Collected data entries

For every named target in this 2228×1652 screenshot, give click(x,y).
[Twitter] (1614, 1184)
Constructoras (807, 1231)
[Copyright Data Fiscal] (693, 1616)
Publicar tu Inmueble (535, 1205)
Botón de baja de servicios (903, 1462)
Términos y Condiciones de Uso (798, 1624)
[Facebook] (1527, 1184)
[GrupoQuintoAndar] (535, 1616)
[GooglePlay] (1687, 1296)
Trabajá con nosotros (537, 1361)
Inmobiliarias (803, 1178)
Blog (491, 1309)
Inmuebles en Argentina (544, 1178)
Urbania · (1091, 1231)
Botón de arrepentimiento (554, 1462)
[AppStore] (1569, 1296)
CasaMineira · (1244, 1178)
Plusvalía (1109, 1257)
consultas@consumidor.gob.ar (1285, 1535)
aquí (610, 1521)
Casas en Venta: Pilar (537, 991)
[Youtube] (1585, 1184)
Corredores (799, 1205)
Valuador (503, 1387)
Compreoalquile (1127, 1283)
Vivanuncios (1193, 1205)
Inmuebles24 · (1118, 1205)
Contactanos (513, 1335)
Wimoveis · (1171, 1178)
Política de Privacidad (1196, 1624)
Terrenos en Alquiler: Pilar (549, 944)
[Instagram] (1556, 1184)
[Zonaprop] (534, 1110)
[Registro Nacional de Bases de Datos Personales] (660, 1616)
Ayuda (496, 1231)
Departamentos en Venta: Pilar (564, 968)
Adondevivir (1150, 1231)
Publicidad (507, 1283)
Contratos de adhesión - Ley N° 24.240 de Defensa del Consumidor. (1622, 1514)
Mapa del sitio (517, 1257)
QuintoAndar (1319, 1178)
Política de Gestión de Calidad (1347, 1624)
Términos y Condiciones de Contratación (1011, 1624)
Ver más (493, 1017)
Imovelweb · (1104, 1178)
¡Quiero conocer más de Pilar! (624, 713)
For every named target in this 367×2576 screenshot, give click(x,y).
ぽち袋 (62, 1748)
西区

Task instructions
The answer consists solely of the lines from the one containing "QuintoAndar (1319, 1178)" through the last line of the data above, reproduced exactly.

Your solution
QuintoAndar (1319, 1178)
Política de Gestión de Calidad (1347, 1624)
Términos y Condiciones de Contratación (1011, 1624)
Ver más (493, 1017)
Imovelweb · (1104, 1178)
¡Quiero conocer más de Pilar! (624, 713)
For every named target in this 367×2576 screenshot, give click(x,y).
ぽち袋 (62, 1748)
西区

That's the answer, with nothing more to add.